### STATED GOAL
Format each line of the data below as one string in a JSON list, leaving out blank lines. Omit the pictures from your answer.

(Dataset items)

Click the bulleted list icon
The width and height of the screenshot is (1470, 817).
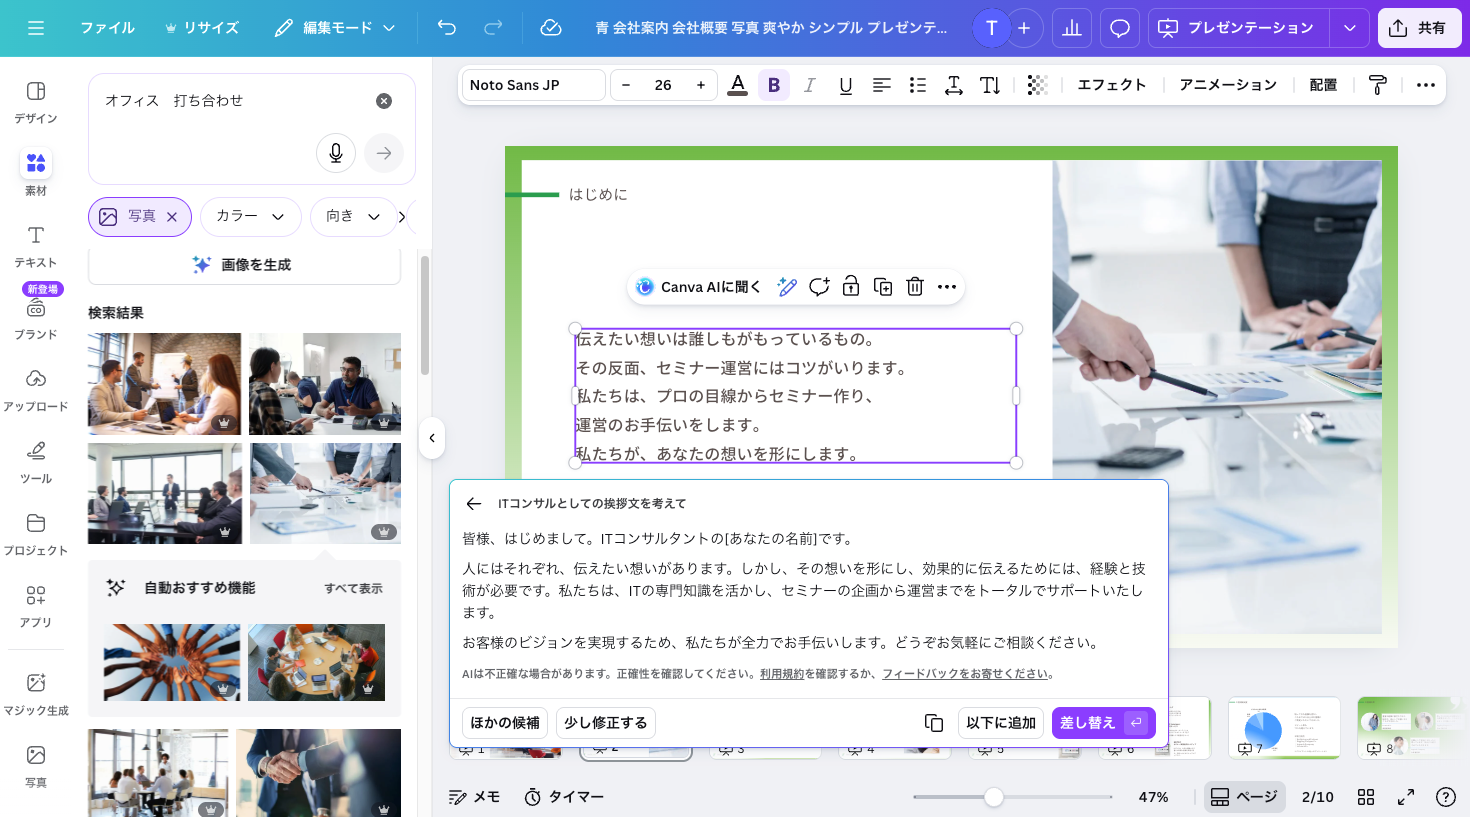tap(917, 85)
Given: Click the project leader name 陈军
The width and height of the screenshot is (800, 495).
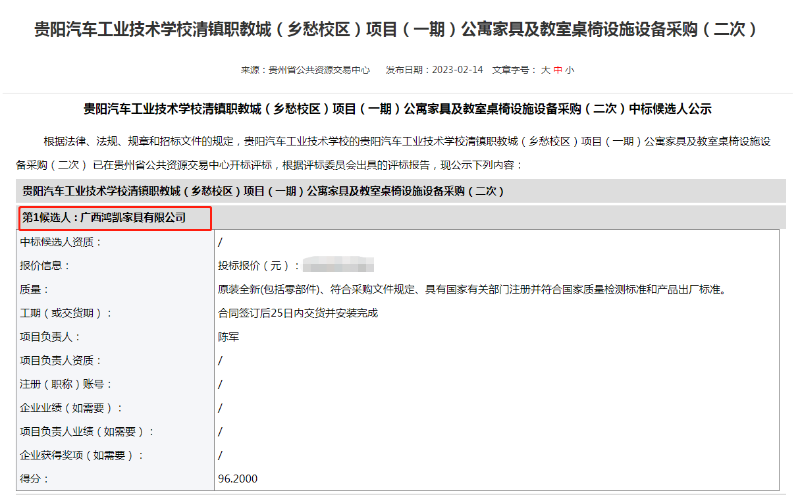Looking at the screenshot, I should tap(229, 337).
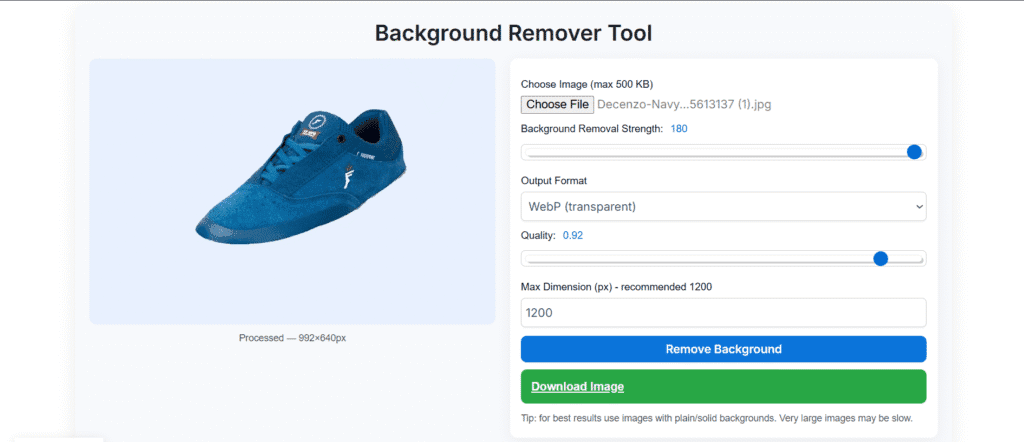Click the Choose Image (max 500 KB) label
This screenshot has height=442, width=1024.
pyautogui.click(x=586, y=84)
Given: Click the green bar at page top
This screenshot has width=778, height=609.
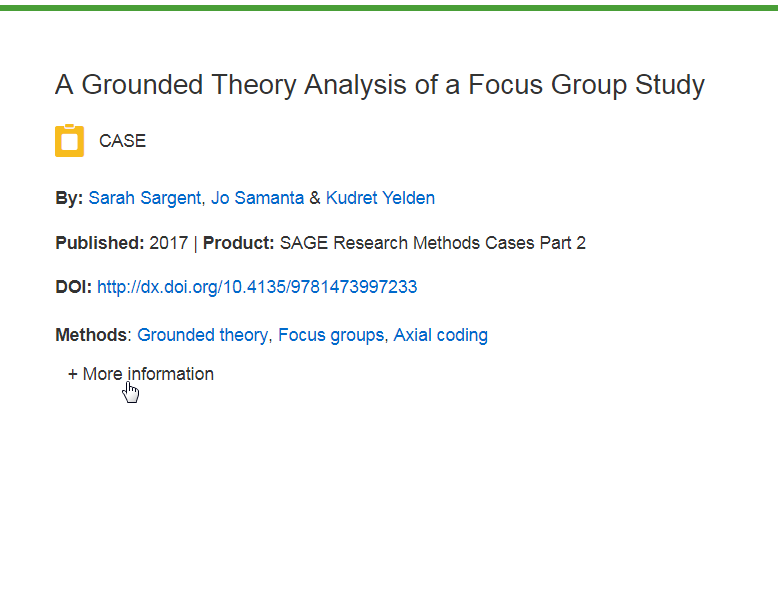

### TASK SOLUTION
[
  "Click the bulleted list icon",
  "The width and height of the screenshot is (1470, 817).",
  "tap(917, 85)",
  "Given: Click the project leader name 陈军",
  "The width and height of the screenshot is (800, 495).",
  "Looking at the screenshot, I should tap(229, 337).",
  "Click the Choose Image (max 500 KB) label",
  "This screenshot has height=442, width=1024.",
  "pyautogui.click(x=586, y=84)",
  "Given: Click the green bar at page top",
  "This screenshot has width=778, height=609."
]